La sua storia personale parlava chiaro. Quando si era deciso in Cooperativa di abbandonare la non più redditizia mela e passare al Saraceno, il Presidente aveva lasciato ai suoi soci due scelte: consegnare produzioni e terreni alla Rossatti oppure passare alla nuova coltura, supportato da un mega finanziamento da quattro milioni di euro.
Inutile dire che in brevissimo tempo i fiori bianchi delle mele erano scomparsi, eccetto nelle zone della Rossatti e del suo sidro, sostituiti da quelli rosacei del Saraceno. Inutile dire che in un paio d'anni tutto, dalle macchine agricole ai discorsi al bar era cambiato, e al posto che i "pomm" al centro delle attenzioni quotidiane era passato "al furmenton". La stessa "Ponte in Fiore" dalla primavera era placidamente planata all'estate, adattandosi alla mutata coltivazione e soprattutto alle mutate indicazioni del Presidente.
Dopo i primi anni euforici, tuttavia, anche il reddito dato da questa coltivazione intensiva cominciava a calare e il progetto di trasformazione SARACENIA (qualunque cosa volesse dire) non era mai veramente decollato.
Al Presidente, che aveva qualche terreno ma i cui introiti dipendevano molto più dall'affitto di diversi appartamenti ereditati nel capoluogo, ciò non preoccupava poi tanto.
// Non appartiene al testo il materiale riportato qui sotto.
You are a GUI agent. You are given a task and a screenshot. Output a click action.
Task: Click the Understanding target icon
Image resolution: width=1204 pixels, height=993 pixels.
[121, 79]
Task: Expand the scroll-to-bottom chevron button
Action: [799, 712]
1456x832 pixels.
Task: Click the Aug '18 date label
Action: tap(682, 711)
Quello che lo preoccupava era la fine della sua infallibilità, del suo prestigio e, in una funesta possibilità, la fine stessa della sua Presidenza favorita.
Come avrebbe potuto parlare di natura e sviluppo ambientale (tralasciando tutti i riflessi chimici delle produzioni) con lo sfondo delle montagne della Val D'Arigna al TgLombardia l'anno seguente?
Quante le interviste perse? Quanti consigli in meno da poter tributare.
Tutto questo era un cataclisma e lui, Floriano Andrei, non lo avrebbe mai permesso.
Entro sera il notaio Aldrovandi avrebbe avuto una chiamata che contava. Quella del Presidente.